▶ [Quoted passage]:
Designer, author and food fanatic Husna Rahaman shares the power of slow food
Starring a fictional family of larger than life characters from the Kutchi Memon community and recipes from her grandmother’s kitchen, Husna Rahaman’s book Spice Sorcery conjures up edible solutions to all of life’s problems. While you won’t find any shortcuts or quick fixes, she promises to help you taste the difference in fresh food, and discover the magic in your kitchen ladle.
Tell us a bit about your culinary inheritance?
My cooking journey began with my nani. From the Kutchi Memon community, her philosophy of food is straight from the heart. It’s about fresh produce used with painstaking passion. No short cuts with pastes and powders out of a store. Have you been in a room with cumin being dry roasted on a griddle? Then ground and used instantly? That’s honest food.
More on Kutchi Memon food.

▶ [Requests]:
• 1. Repeat the Husna Rahaman interview word for word from "Tell us a bit" to "That’s honest food.".
• 2. Pick up the Husna Rahaman interview after its final line and keep writing it.

(Target-pointing data)

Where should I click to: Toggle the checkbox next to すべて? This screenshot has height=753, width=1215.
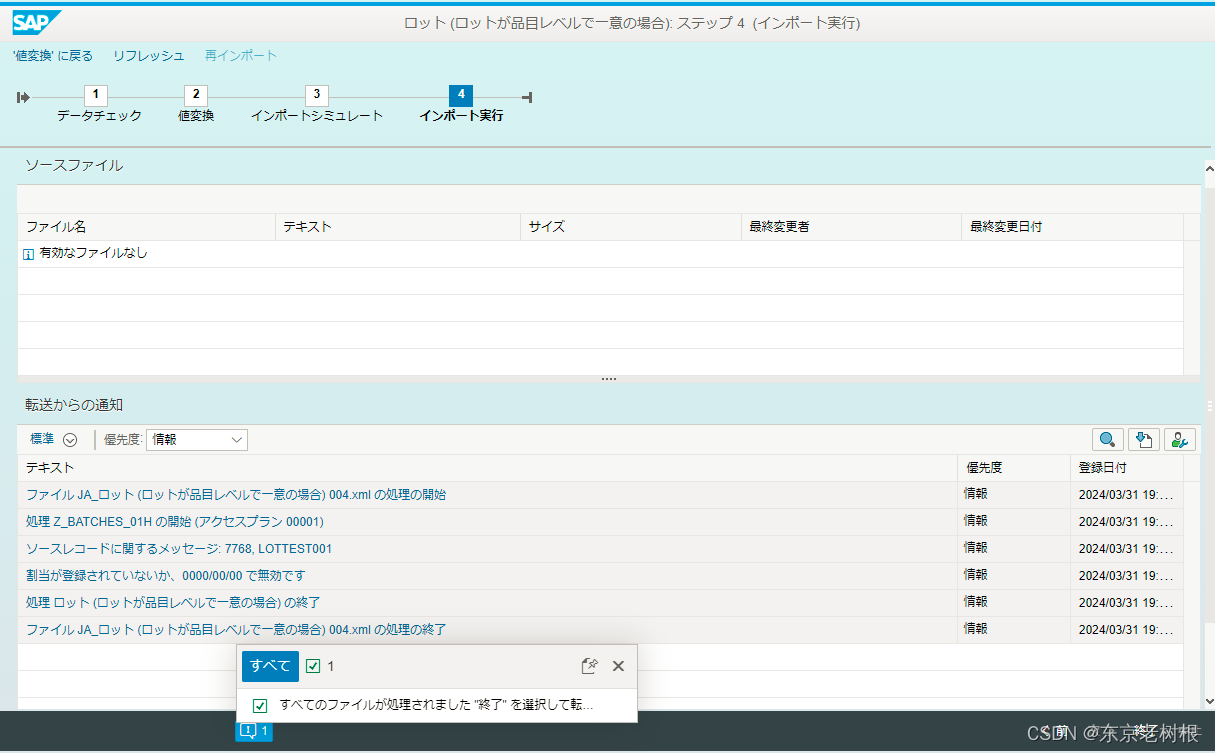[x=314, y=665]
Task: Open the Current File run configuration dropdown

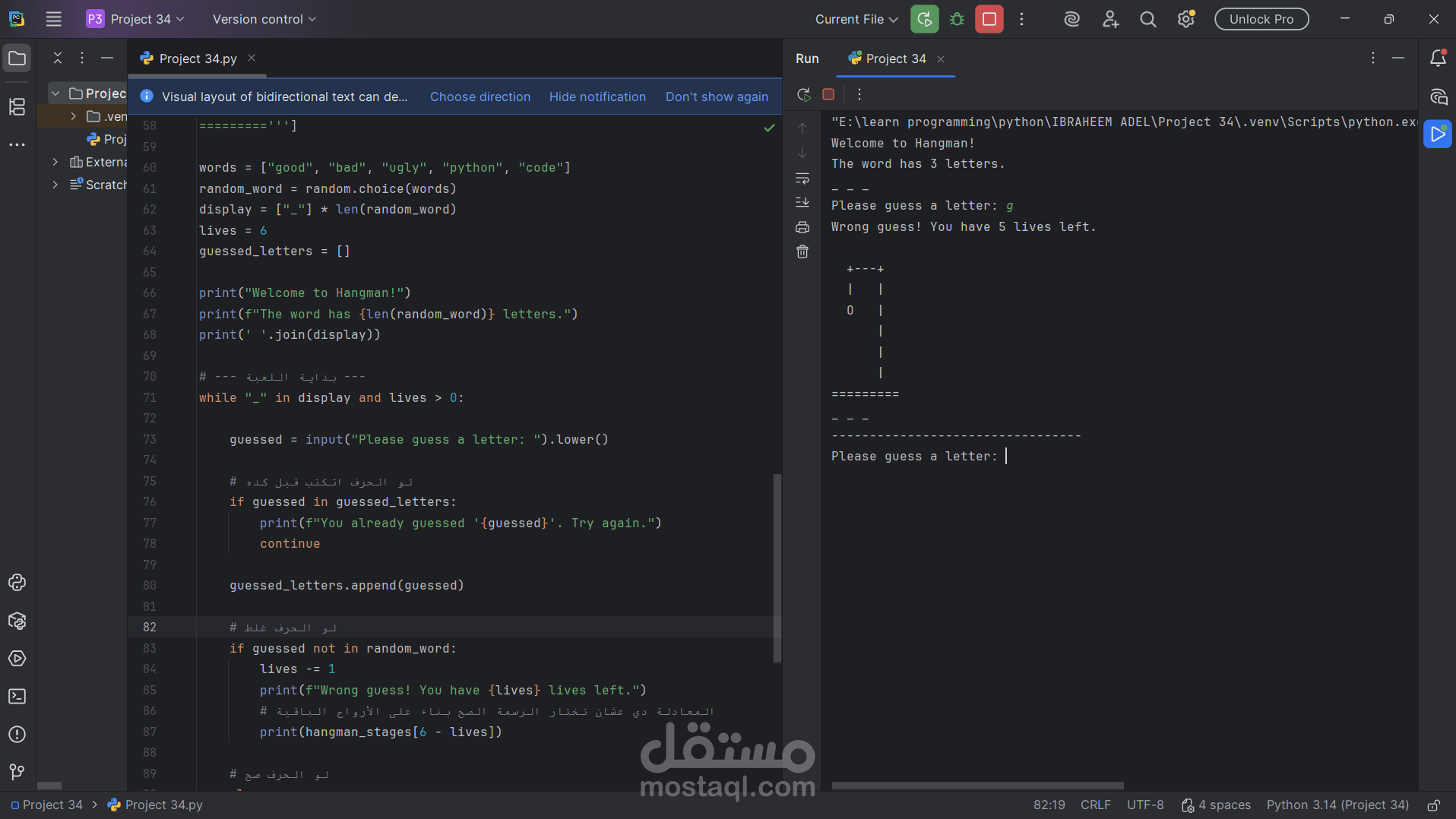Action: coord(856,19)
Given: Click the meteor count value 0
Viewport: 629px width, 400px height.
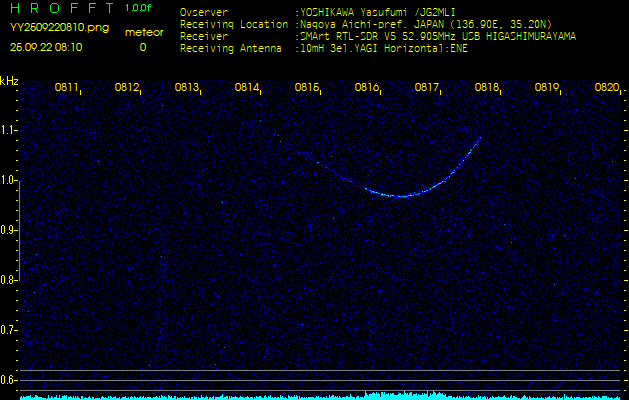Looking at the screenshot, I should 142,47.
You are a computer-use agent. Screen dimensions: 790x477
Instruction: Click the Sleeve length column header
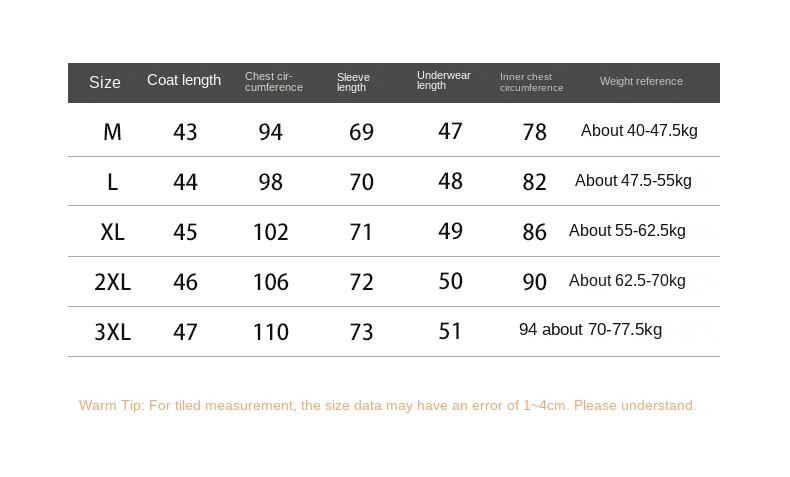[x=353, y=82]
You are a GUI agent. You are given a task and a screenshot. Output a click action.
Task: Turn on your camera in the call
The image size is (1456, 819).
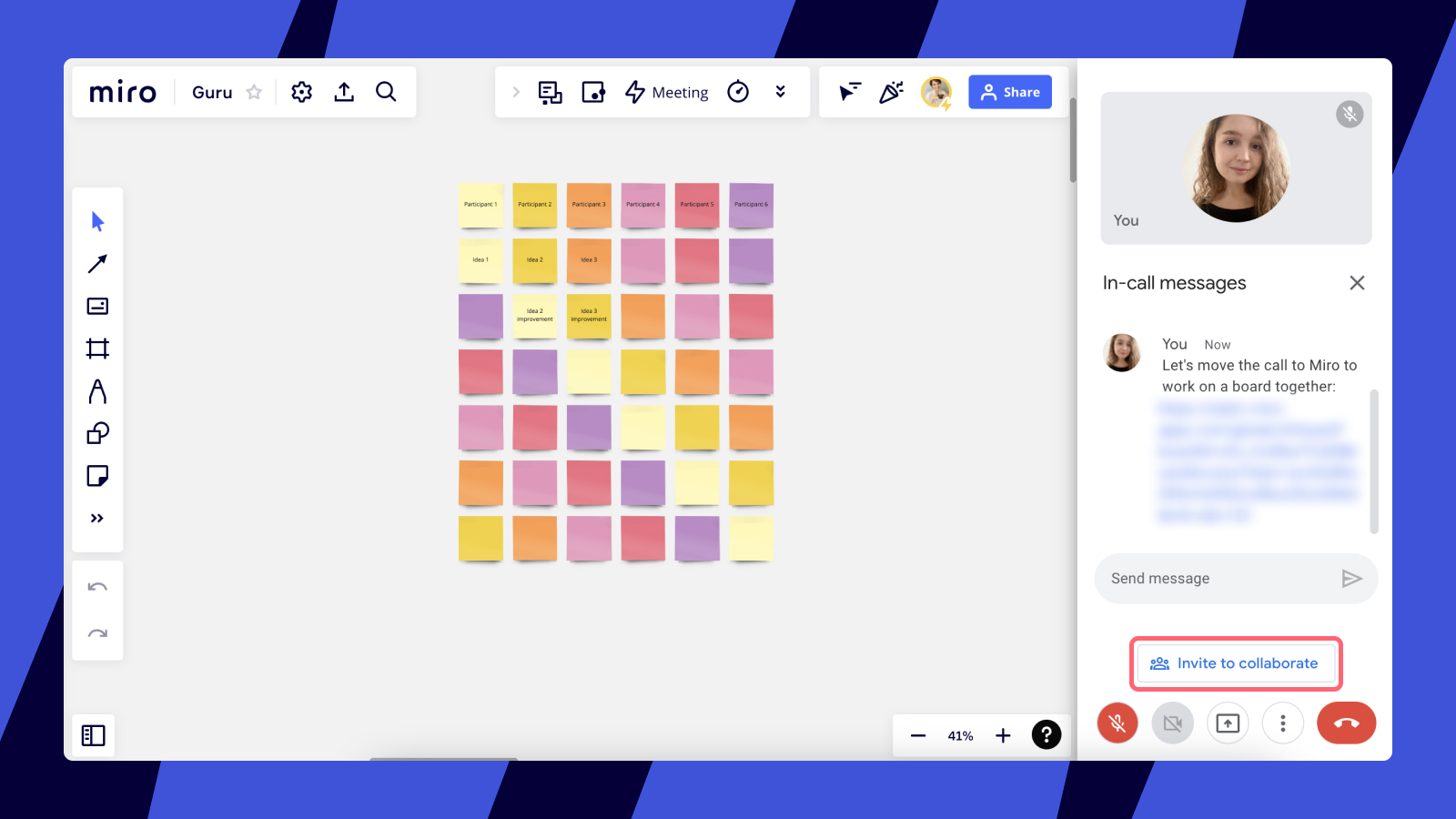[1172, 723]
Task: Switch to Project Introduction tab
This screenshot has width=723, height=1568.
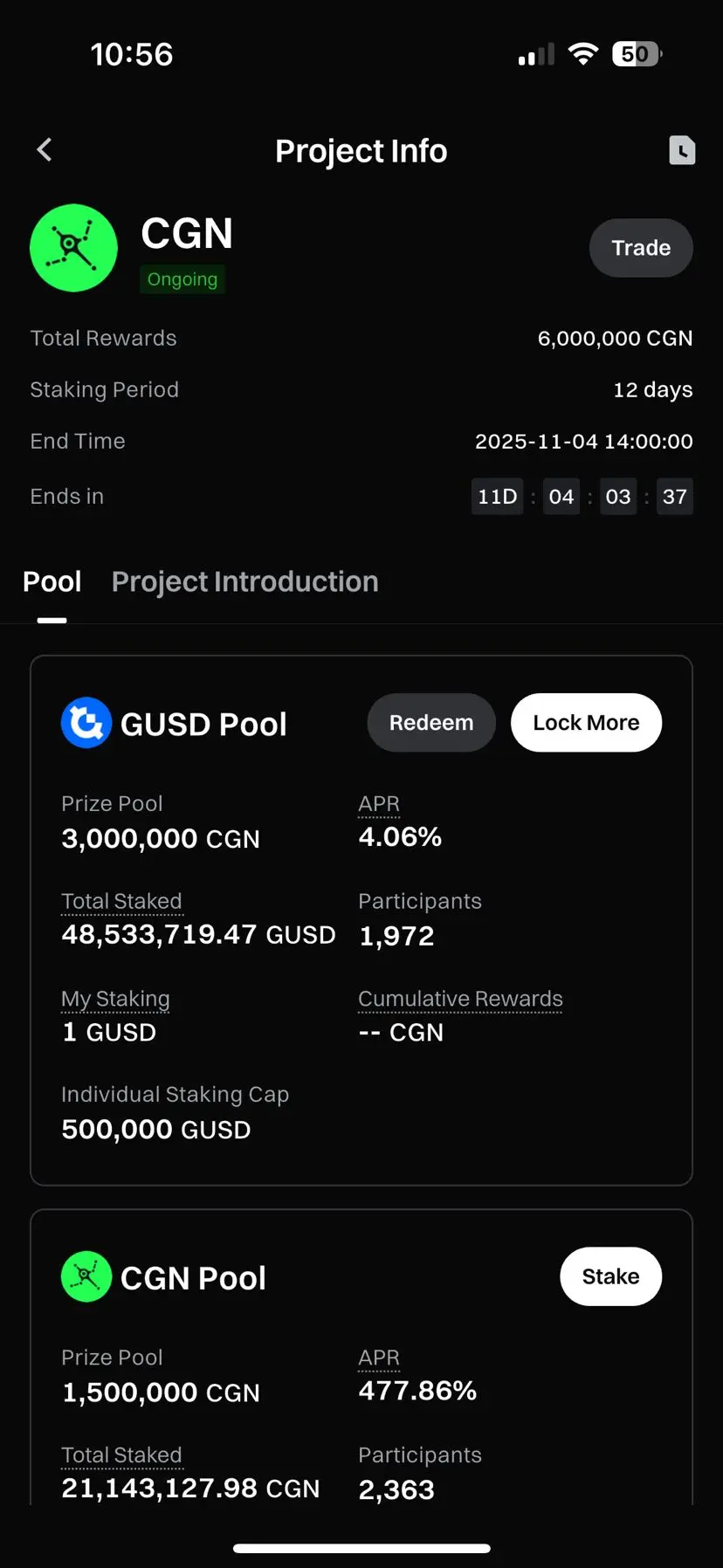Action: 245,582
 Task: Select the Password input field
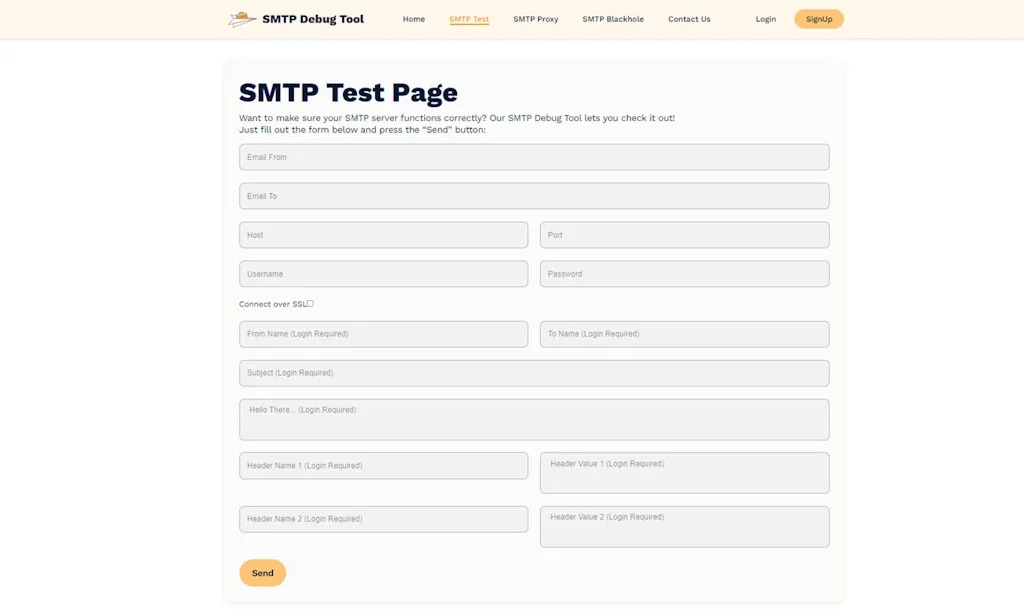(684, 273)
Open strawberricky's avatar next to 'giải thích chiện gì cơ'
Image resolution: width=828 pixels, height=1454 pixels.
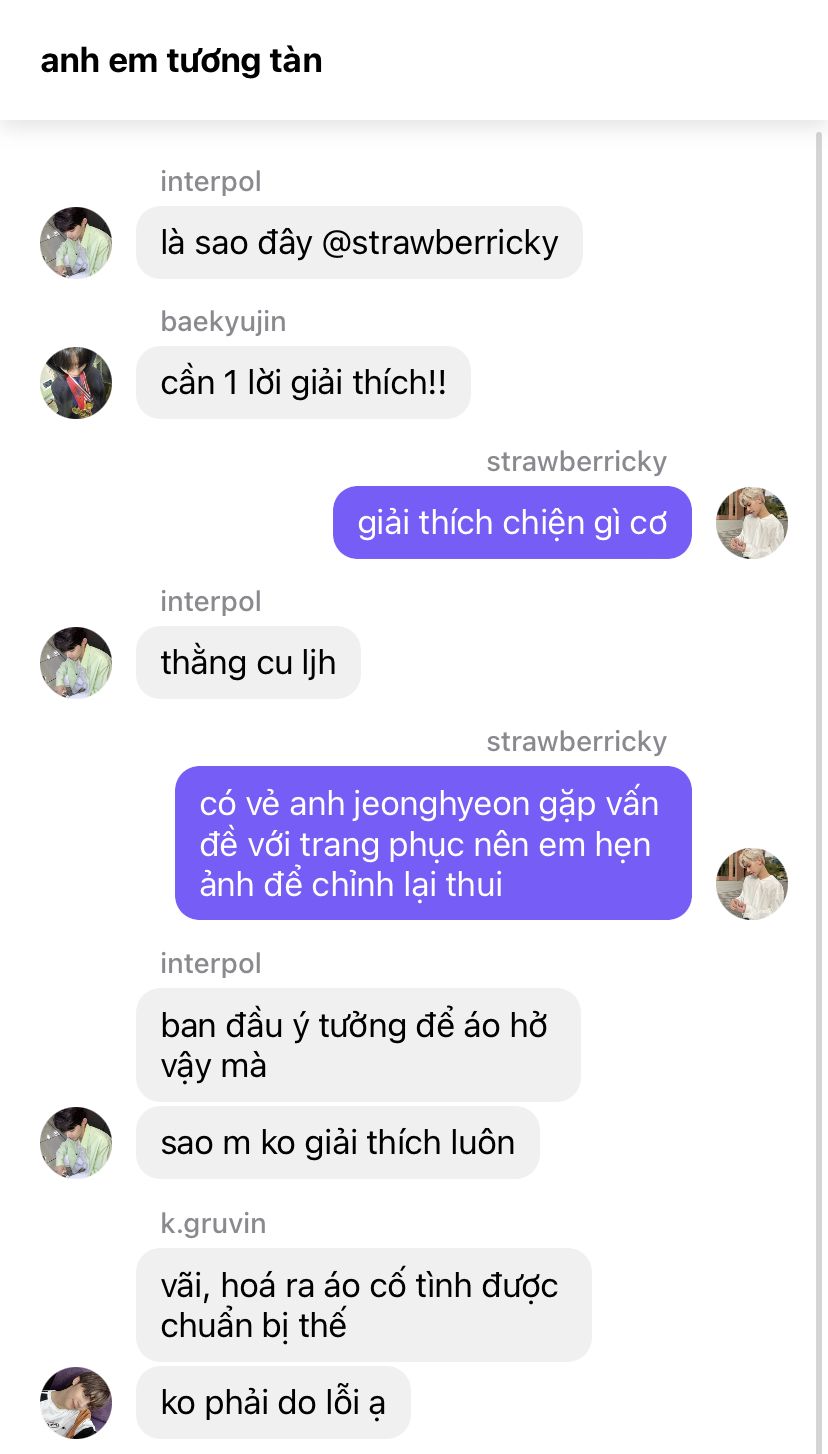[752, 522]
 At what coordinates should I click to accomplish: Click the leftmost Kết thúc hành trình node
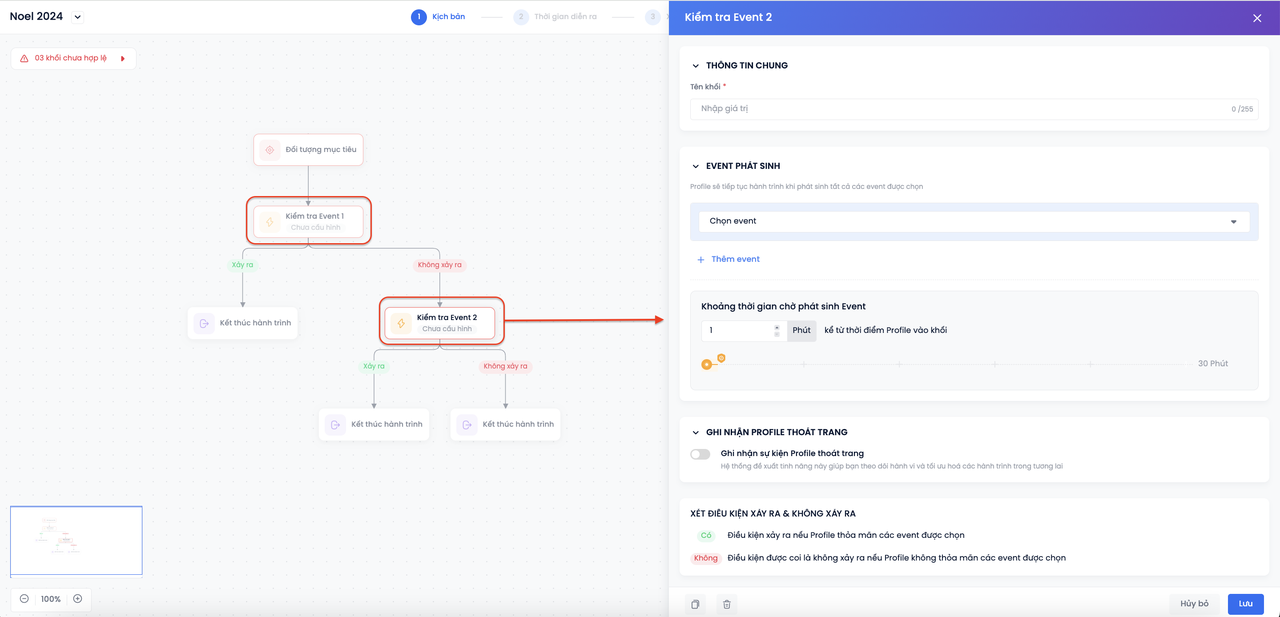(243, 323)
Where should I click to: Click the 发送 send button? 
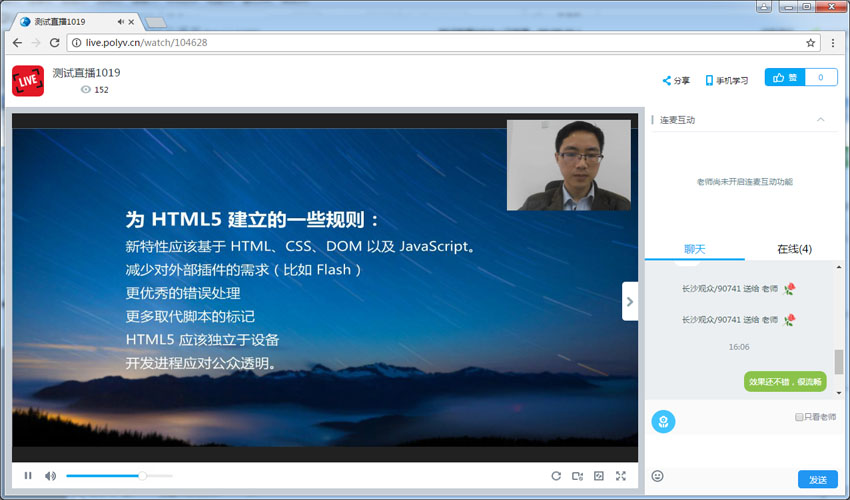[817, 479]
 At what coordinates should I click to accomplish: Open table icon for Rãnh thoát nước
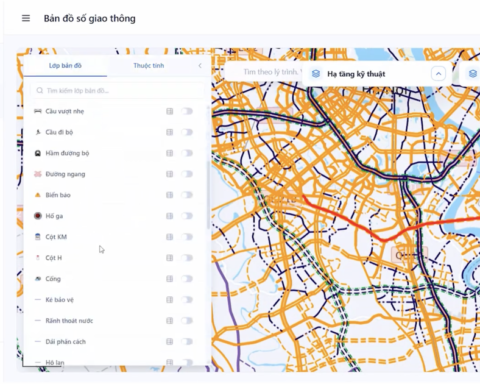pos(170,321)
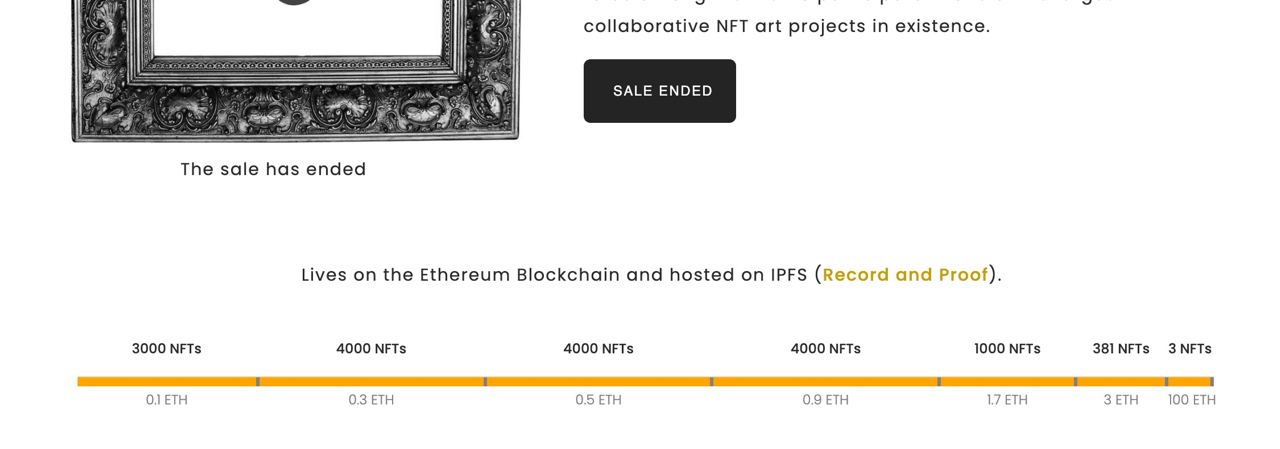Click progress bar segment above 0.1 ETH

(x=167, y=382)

▶ [Per-task outputs]:
• 1.
Tell us a bit about your culinary inheritance?
My cooking journey began with my nani. From the Kutchi Memon community, her philosophy of food is straight from the heart. It’s about fresh produce used with painstaking passion. No short cuts with pastes and powders out of a store. Have you been in a room with cumin being dry roasted on a griddle? Then ground and used instantly? That’s honest food.

• 2.
It isn’t pretentious, but robust and hearty. It’s ‘lick your fingers’ good and cutlery is distinctly disrespectful. My favourite is the aloo gosht ka korma, the pillar of the community and the basis on which biryani is built. It’s soul satisfying. One travels the world only to know that home is where the korma is.
Thoughts on fast food.
I don’t look kindly at pre-fried onions, coconut milk out of a tetrapack or powders out of plastic. Keep the dish simple, but true. The flavour difference from keeping it real is gigantic. But folks, do keep the grinder, I draw the line there! Buttons that make things work are our clever allies. Busy professionals need to hire help that can do things from scratch. And for heaven’s sake, in our country, you can do just that.
The magic of food.
It’s magic that we see everyday – each time you are happy after a meal, excited before one, or content after one. You can make friends due to it, woo with it, soothe, heal, mollify. That magic starts with the chemistry of the right ingredients put together with a benevolent heart and stays for many hours longer in satisfied tummies.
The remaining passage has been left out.